▶ [Source passage]:
## begin

Geothermal energy looks to be a global energy game-changer — and Cockrell School researchers are major players in advancing the technology.

by Stacia Miller

Nearly 3,000 kilometers below Earth’s surface, unstable isotopes fling stray neutrons into a primordial soup of molten iron and nickel. As they transform into more stable versions of themselves, the isotopes emit tremendous amounts of heat, helping to keep the Earth’s core at a toasty 5,000 or so degrees Celsius. That heat continuously radiates outward, melting igneous and metamorphic rocks in the mantle that in turn boil underground aquifers and char rock formations in the crust.

No, this isn’t the trailer for Hollywood’s new sci-fi thriller — it’s the reason geothermal could be a global energy game-changer.

Heat from the Earth’s core is ubiquitous and constant. Energy produced from that heat isn’t dependent on whether it’s sunny or windy outside. It’s significantly cleaner than coal and other fossil fuels because it releases primarily water vapor into the air. And geothermal power plants typically have a smaller footprint than their solar, wind and coal counterparts.

By 2050, geothermal energy could provide electricity for more than 65 million U.S. homes, as well as heat and cool another 28 million, according to the Department of Energy’s (DOE) Geothermal Technologies Office. If the technology grows as quickly as some of DOE’s estimates, the resulting emissions reduction would be equivalent to 26 million fewer cars on U.S. roads each year. If geothermal power constitutes just 3% of the global energy mix in 2050, as much as 9 gigatons of greenhouse gas emissions could be eliminated.

There’s one big challenge, though — safely and efficiently harnessing the heat. The deepest humans have ever drilled into the Earth is a mere 12 kilometers. At that depth, equipment can melt, corrode or get stuck. Concrete can soften, causing the pipes inside to shift and sway. There’s the risk of induced seismicity. And it’s all incredibly expensive.

“Geothermal energy has tremendous potential, but it comes with tremendous challenges. We have to prove that it can be economically viable and can generate power at levels comparable to other energy sources — and those are not trivial problems.”

— Mukul Sharma, professor, Hildebrand Department of Petroleum and Geosystems Engineering (UT PGE)

“Geothermal is not yet competitive with other kinds of energy, and that’s holding it back,” agrees UT PGE professor Eric van Oort, “To put it simply, we need to learn to drill a lot deeper and faster in hotter, harder rock.”

Enter Sharma, van Oort and fellow Cockrell School of Engineering researchers. With more than 30 centers, institutes, affiliate programs and research groups working in energy, the Cockrell School is at the forefront of solving complex energy challenges like those that geothermal presents.

## end

▶ [Available data]:
## begin

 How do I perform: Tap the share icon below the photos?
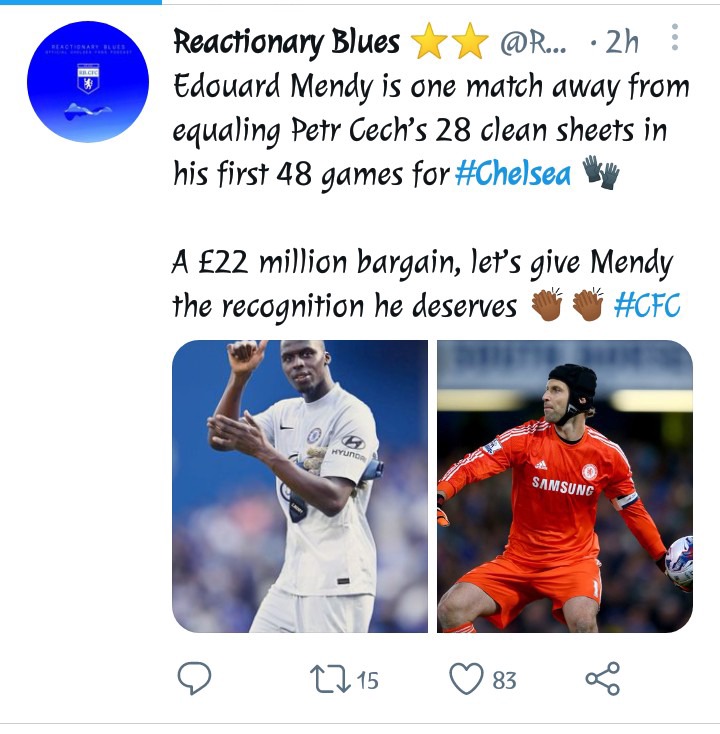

## end

▶ [Challenge]: Reproduce the passage from the geothermal energy article verbatim, starting at "No, this isn’t" and ending at "and coal counterparts.".

▶ [Solution to this problem]:
No, this isn’t the trailer for Hollywood’s new sci-fi thriller — it’s the reason geothermal could be a global energy game-changer.

Heat from the Earth’s core is ubiquitous and constant. Energy produced from that heat isn’t dependent on whether it’s sunny or windy outside. It’s significantly cleaner than coal and other fossil fuels because it releases primarily water vapor into the air. And geothermal power plants typically have a smaller footprint than their solar, wind and coal counterparts.